With the audio, i encode the best one with ac3 5.1 at 512kbs. The noise is actually something i was thinking about, i trued back to the future part 1 with my settings, and with a 1 minute clip, it actually got larger, but with nlmeans set to medium is helped quite a bit. I dont like the softening though, so i would probably use a weaker setting for an actual encode. What would be the best options? I would like something i can leave on all the time preferably, that will only work as and when needed, reducing file size without destroying fine detail, and only modified on particularly noisy sources. I read an explanation about the denoising filter (the older one) that said temporal settings like 0:0:3:3 is fine for this.JohnAStebbins wrote: ↑Mon Jun 01, 2020 5:09 pm Does your playback environment support h.265 10bit? If so, do some tests with x265 10bit encoding. It will generally reduce blockiness that often shows up in darker scenes with 8bit encoding.

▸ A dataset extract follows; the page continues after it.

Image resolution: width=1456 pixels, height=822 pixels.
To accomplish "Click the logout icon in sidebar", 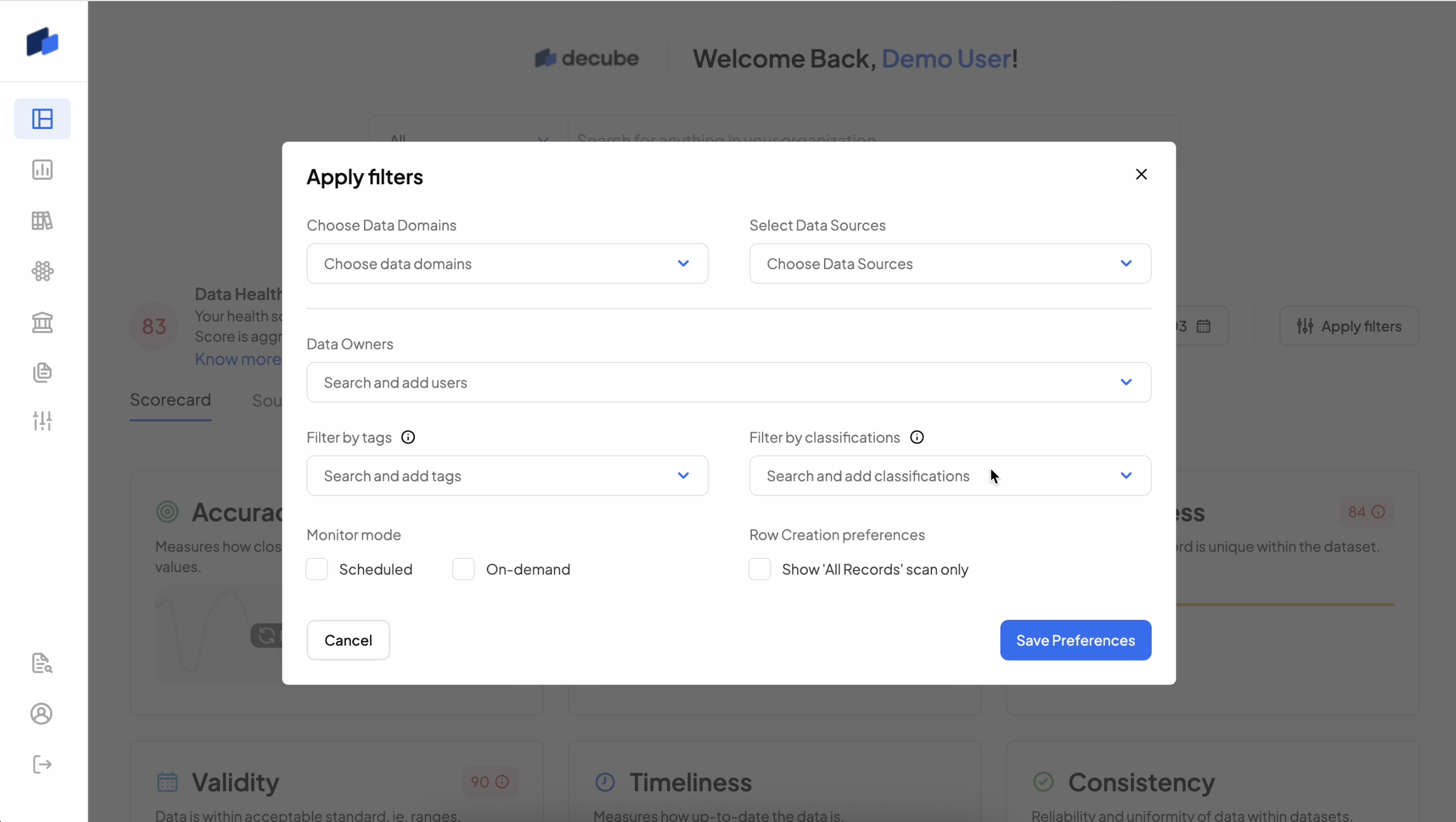I will [x=42, y=765].
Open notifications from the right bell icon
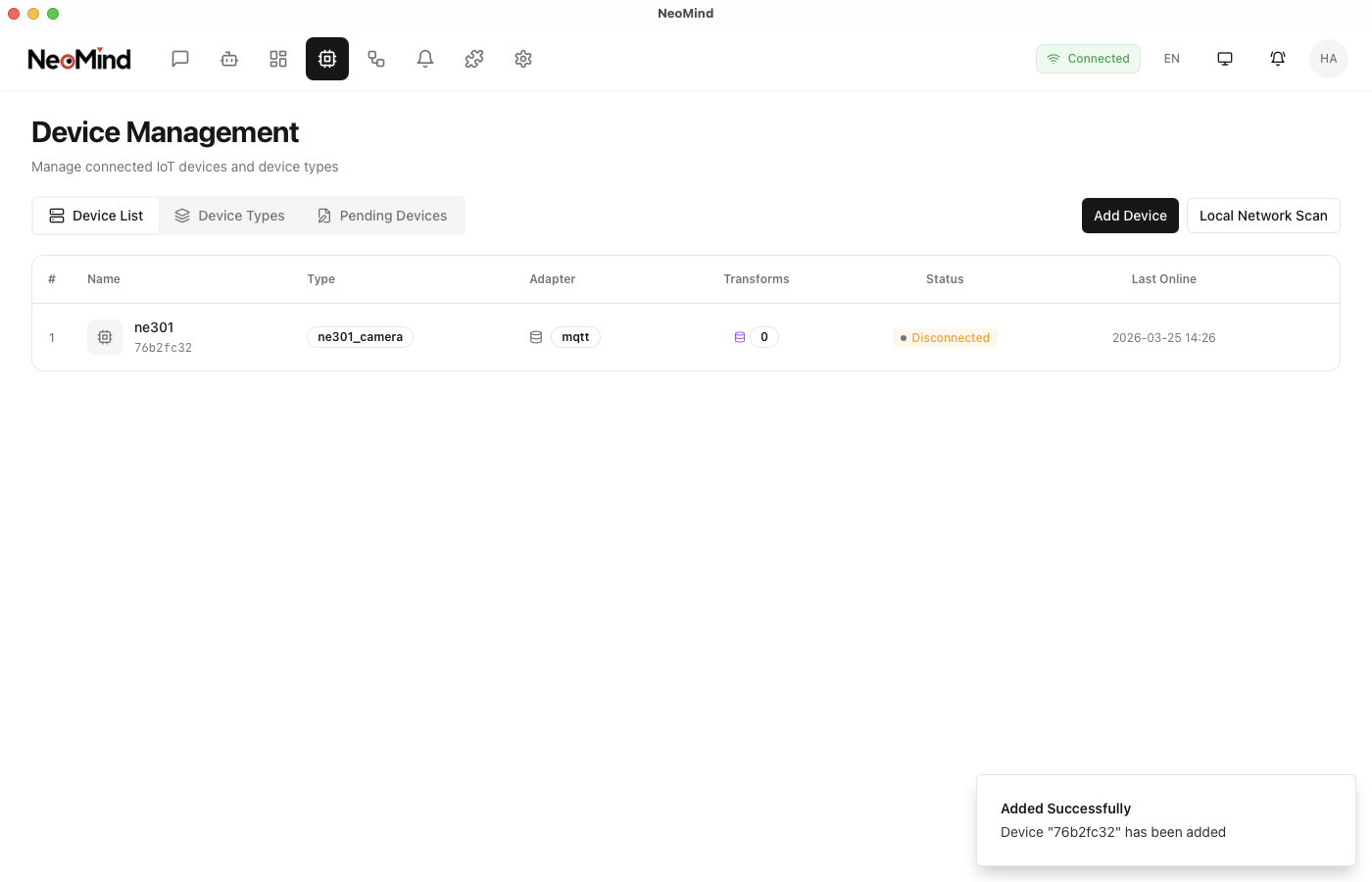 coord(1278,59)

For the samples that encoded on the larger side, try those samples again with the NLMeans denoise filter. Even subtle film noise can bloat output file size quite a lot.
Be aware of how much space your audio tracks are taking. Modern audio codecs like TrueHD and DTS-HD are very high bitrate. So if you are using audio passthrough, they can be a significant contributor to your file size. E.g. in most of my HD encodes, the audio track was larger than the video track. In one I just inspected, video 1.5GB, audio 4.1GB.